Project description:Epstein-Barr virus (EBV) infection leads to Hodgkin's disease (HD) in some immunocompetent hosts. The malignant Reed-Sternberg cells of HD only express a limited array of subdominant EBV antigens to evade pre-existing immune responses to EBV. The EBV-encoded latent membrane proteins (LMP1 and LMP2), which are expressed by HD and various EBV-associated malignancies, have been proposed as a potential target for cytotoxic T lymphocyte (CTL)-based therapy. However, the precursor frequency for LMP-specific CTL is generally low in healthy EBV-infected hosts, and immunotherapy based on these antigens is often compromised by the poor immunogenicity and the oncogenic potential. In the present study, we report that transiently expressing an inhibitor of A20, a key negative regulator of inflammatory signaling pathways, together with the LMP antigens (truncated LMP1 and full-length LMP2) greatly enhances maturation and cytokine production of human (h) monocyte-derived dendritic cells (DCs).

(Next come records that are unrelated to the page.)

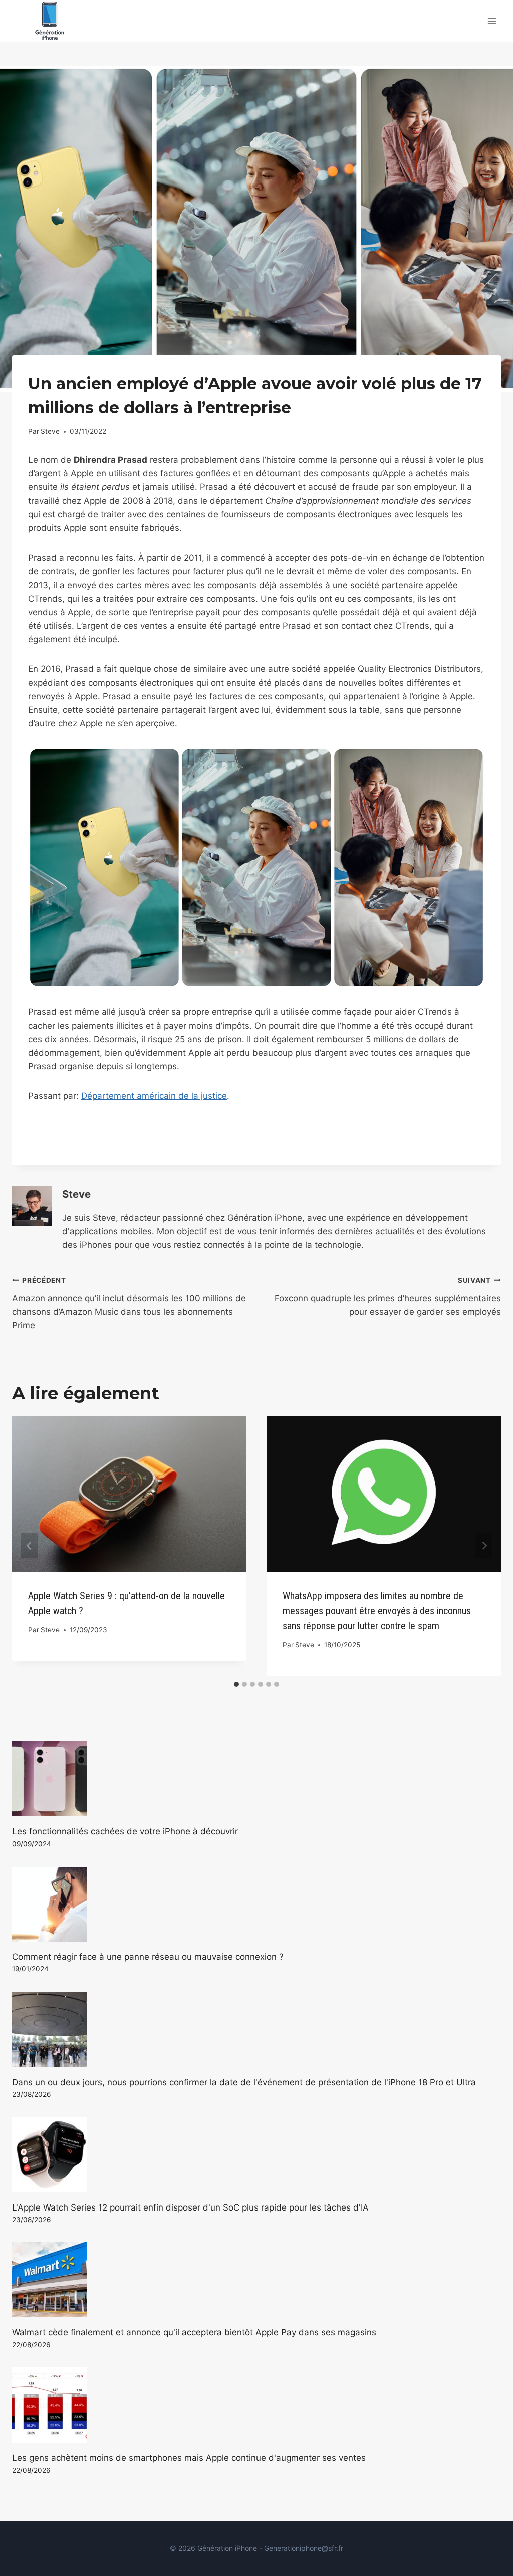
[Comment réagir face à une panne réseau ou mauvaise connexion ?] (256, 1904)
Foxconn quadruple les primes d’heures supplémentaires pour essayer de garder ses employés (388, 1296)
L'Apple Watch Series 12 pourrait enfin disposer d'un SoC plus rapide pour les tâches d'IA (190, 2207)
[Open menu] (491, 21)
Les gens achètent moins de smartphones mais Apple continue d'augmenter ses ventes (189, 2458)
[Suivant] (483, 1546)
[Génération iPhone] (49, 21)
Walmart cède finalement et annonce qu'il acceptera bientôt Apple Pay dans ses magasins (194, 2332)
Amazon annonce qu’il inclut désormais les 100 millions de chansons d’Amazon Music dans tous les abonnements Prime (129, 1303)
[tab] (236, 1684)
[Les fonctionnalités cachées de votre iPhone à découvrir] (256, 1778)
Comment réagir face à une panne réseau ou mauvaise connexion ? (148, 1957)
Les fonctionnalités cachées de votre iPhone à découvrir (125, 1831)
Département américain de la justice (154, 1096)
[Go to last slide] (29, 1546)
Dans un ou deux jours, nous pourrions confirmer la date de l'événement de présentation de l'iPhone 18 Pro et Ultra (244, 2082)
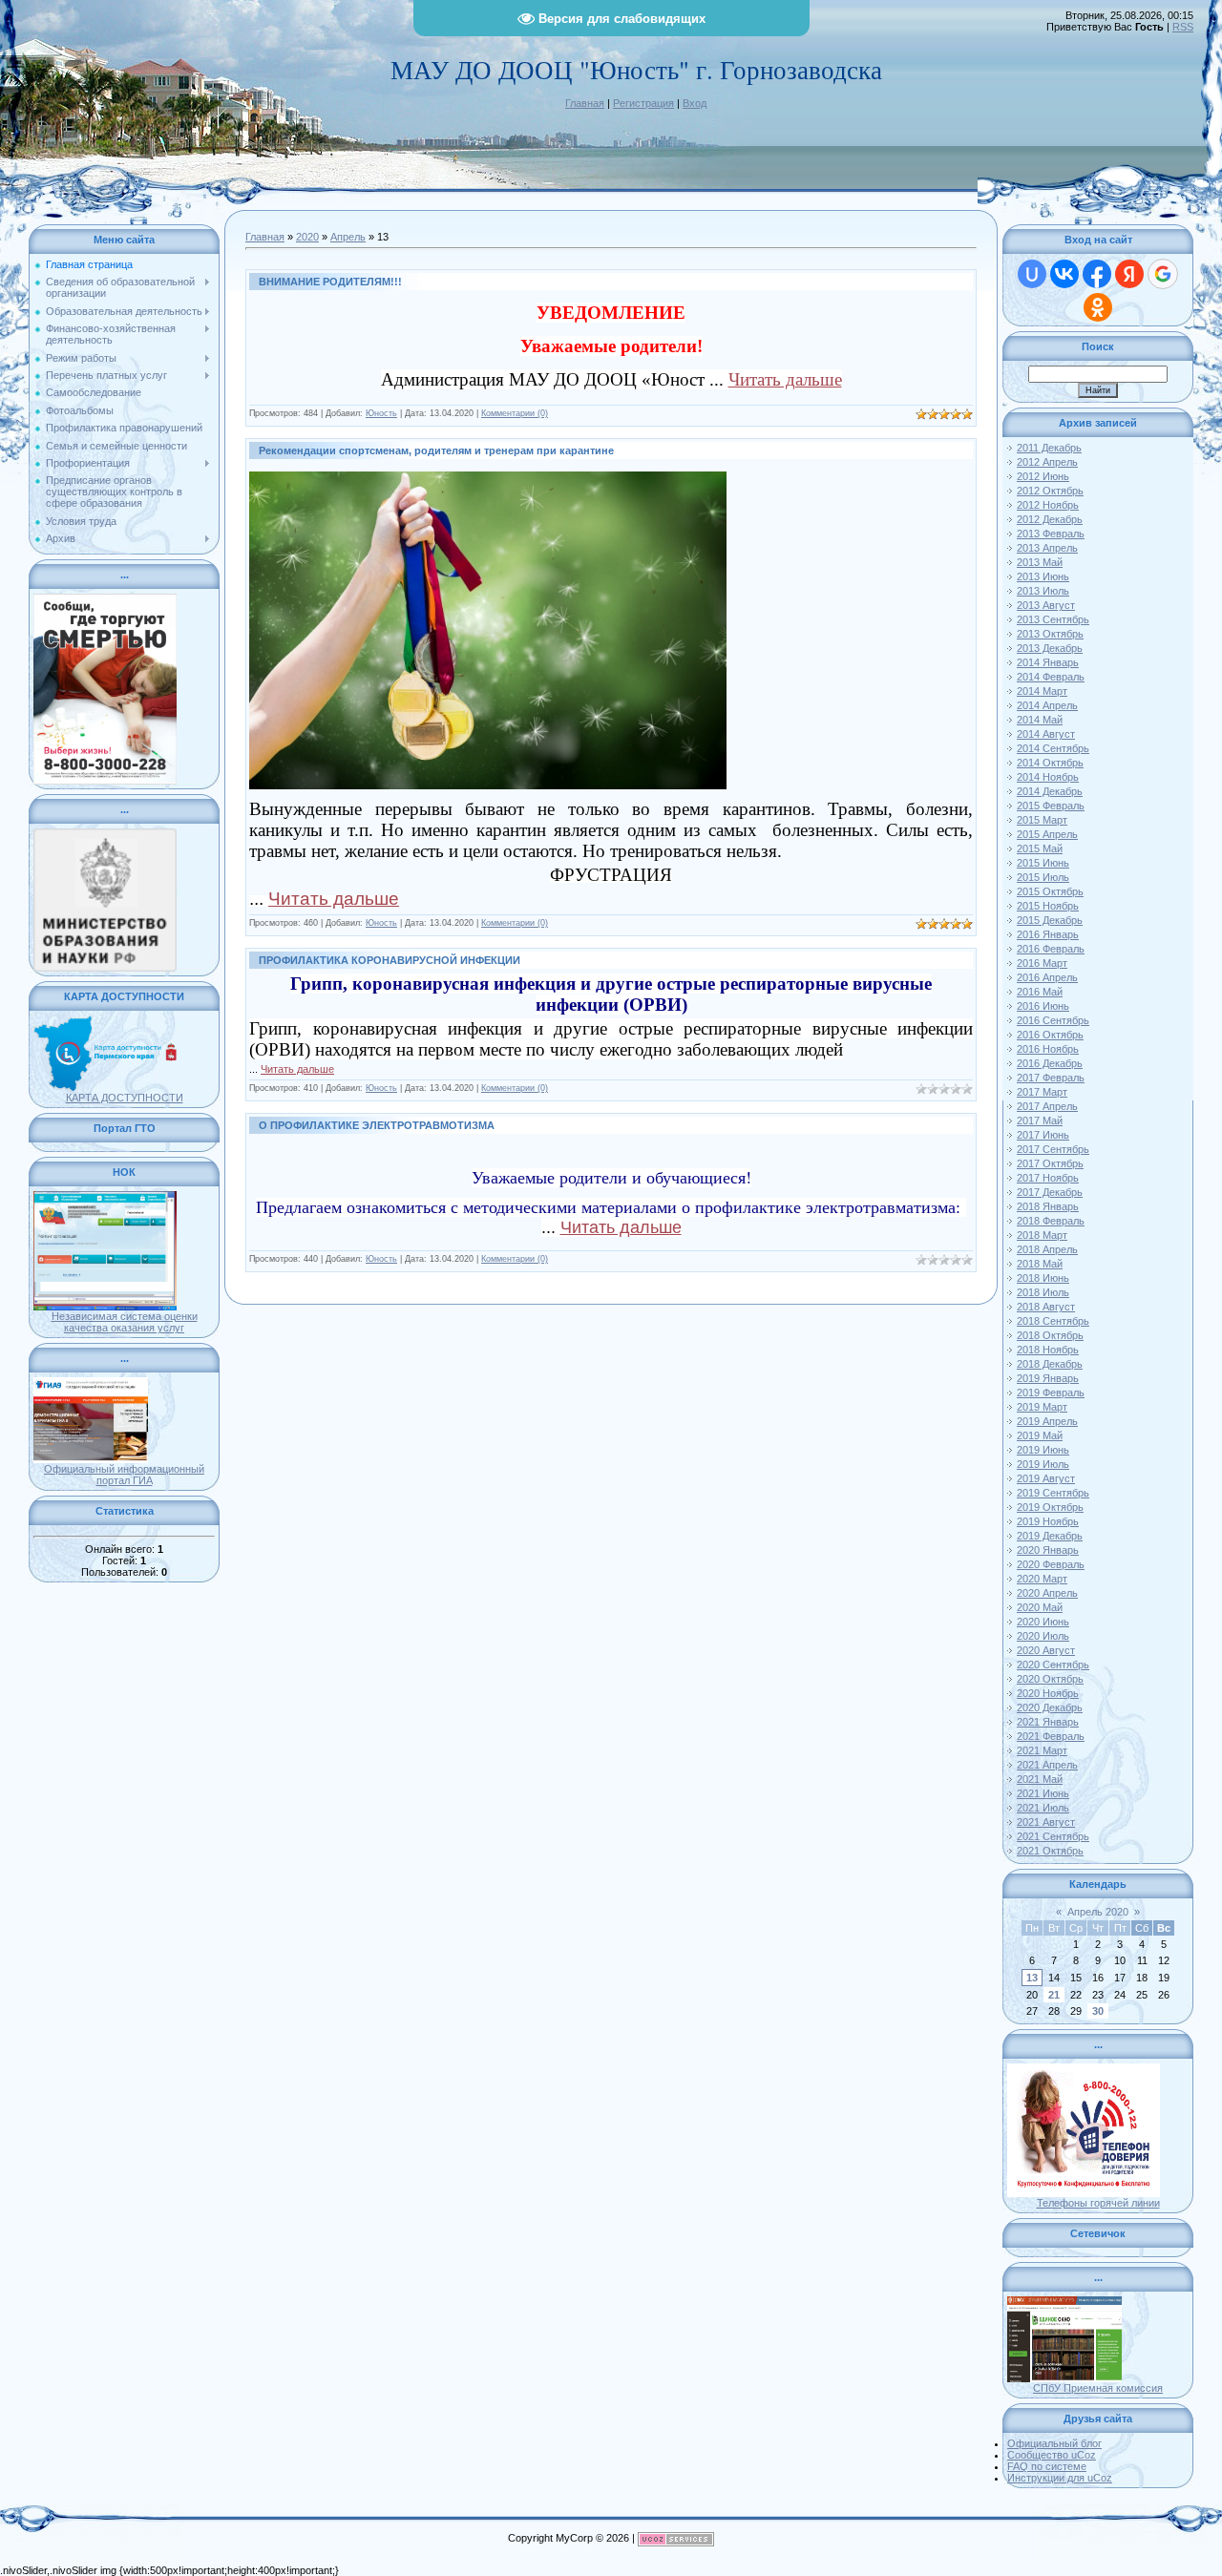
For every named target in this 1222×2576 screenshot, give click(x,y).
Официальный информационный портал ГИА (124, 1474)
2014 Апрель (1047, 705)
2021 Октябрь (1050, 1850)
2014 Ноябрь (1048, 777)
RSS (1182, 26)
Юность (381, 413)
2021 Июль (1043, 1807)
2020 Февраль (1051, 1564)
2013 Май (1040, 562)
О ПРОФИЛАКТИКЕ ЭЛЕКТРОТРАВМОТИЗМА (377, 1125)
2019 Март (1042, 1407)
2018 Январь (1048, 1206)
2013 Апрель (1047, 548)
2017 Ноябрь (1048, 1177)
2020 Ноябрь (1048, 1693)
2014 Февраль (1051, 676)
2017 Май (1040, 1120)
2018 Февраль (1051, 1220)
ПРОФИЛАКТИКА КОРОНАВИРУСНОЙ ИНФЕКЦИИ (389, 960)
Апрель (348, 236)
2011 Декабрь (1049, 447)
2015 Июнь (1043, 863)
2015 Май (1040, 848)
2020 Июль (1043, 1636)
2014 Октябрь (1050, 762)
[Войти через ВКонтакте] (1064, 274)
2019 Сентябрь (1053, 1492)
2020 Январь (1048, 1550)
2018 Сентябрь (1053, 1321)
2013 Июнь (1043, 576)
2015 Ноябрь (1048, 905)
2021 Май (1040, 1779)
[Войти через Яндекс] (1129, 274)
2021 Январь (1048, 1722)
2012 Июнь (1043, 476)
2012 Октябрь (1050, 490)
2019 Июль (1043, 1464)
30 (1098, 2011)
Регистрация (643, 103)
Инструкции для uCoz (1059, 2477)
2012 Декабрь (1050, 519)
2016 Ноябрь (1048, 1049)
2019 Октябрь (1050, 1507)
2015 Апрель (1047, 834)
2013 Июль (1043, 591)
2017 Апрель (1047, 1106)
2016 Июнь (1043, 1006)
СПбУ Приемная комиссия (1098, 2388)
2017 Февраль (1051, 1077)
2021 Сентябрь (1053, 1836)
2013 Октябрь (1050, 633)
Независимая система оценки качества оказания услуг (125, 1321)
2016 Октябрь (1050, 1034)
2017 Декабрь (1050, 1192)
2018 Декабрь (1050, 1364)
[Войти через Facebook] (1097, 274)
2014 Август (1046, 734)
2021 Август (1046, 1822)
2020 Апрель (1047, 1593)
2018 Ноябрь (1048, 1349)
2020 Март (1042, 1578)
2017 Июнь (1043, 1135)
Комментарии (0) (514, 413)
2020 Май (1040, 1607)
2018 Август (1046, 1306)
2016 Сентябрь (1053, 1020)
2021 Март (1042, 1750)
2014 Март (1042, 691)
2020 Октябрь (1050, 1679)
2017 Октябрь (1050, 1163)
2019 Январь (1048, 1378)
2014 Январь (1048, 662)
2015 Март (1042, 820)
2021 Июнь (1043, 1793)
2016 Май (1040, 991)
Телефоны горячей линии (1098, 2203)
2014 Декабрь (1050, 791)
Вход (694, 103)
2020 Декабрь (1050, 1707)
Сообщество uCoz (1051, 2455)
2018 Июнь (1043, 1278)
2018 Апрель (1047, 1249)
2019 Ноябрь (1048, 1521)
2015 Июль (1043, 877)
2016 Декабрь (1050, 1063)
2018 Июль (1043, 1292)
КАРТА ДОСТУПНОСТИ (124, 1097)
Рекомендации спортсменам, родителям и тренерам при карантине (436, 450)
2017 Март (1042, 1092)
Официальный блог (1054, 2443)
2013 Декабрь (1050, 648)
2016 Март (1042, 963)
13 (1032, 1977)
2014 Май (1040, 719)
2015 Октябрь (1050, 891)
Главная (584, 103)
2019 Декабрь (1050, 1535)
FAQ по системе (1046, 2466)
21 (1054, 1994)
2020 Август (1046, 1650)
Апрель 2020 (1097, 1911)
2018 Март (1042, 1235)
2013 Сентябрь (1053, 619)
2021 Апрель (1047, 1764)
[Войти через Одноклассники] (1098, 307)
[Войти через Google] (1163, 274)
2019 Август (1046, 1478)
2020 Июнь (1043, 1621)
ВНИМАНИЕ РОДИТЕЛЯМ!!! (330, 281)
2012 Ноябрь (1048, 505)
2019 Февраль (1051, 1392)
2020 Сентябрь (1053, 1664)
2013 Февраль (1051, 533)
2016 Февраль (1051, 948)
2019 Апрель (1047, 1421)
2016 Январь (1048, 934)
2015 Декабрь (1050, 920)
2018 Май (1040, 1263)
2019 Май (1040, 1435)
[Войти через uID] (1032, 274)
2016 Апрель (1047, 977)
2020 (307, 236)
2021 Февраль (1051, 1736)
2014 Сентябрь (1053, 748)
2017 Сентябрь (1053, 1149)
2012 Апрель (1047, 462)
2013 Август (1046, 605)
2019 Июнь (1043, 1450)
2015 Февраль (1051, 805)
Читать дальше (785, 379)
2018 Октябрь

As a consequence, LMP1/2-expressed, A20-silenced hDCs have an enhanced potency to prime LMP-specific T-cell response. When the in vitro primed T cells are adoptively transferred into tumor-xenografted, severe-combined immunodeficient mice, some of the xenografted tumors approach complete regression. Thus, the study may provide an available resource of LMP-specific T cells for T-cell immunotherapy.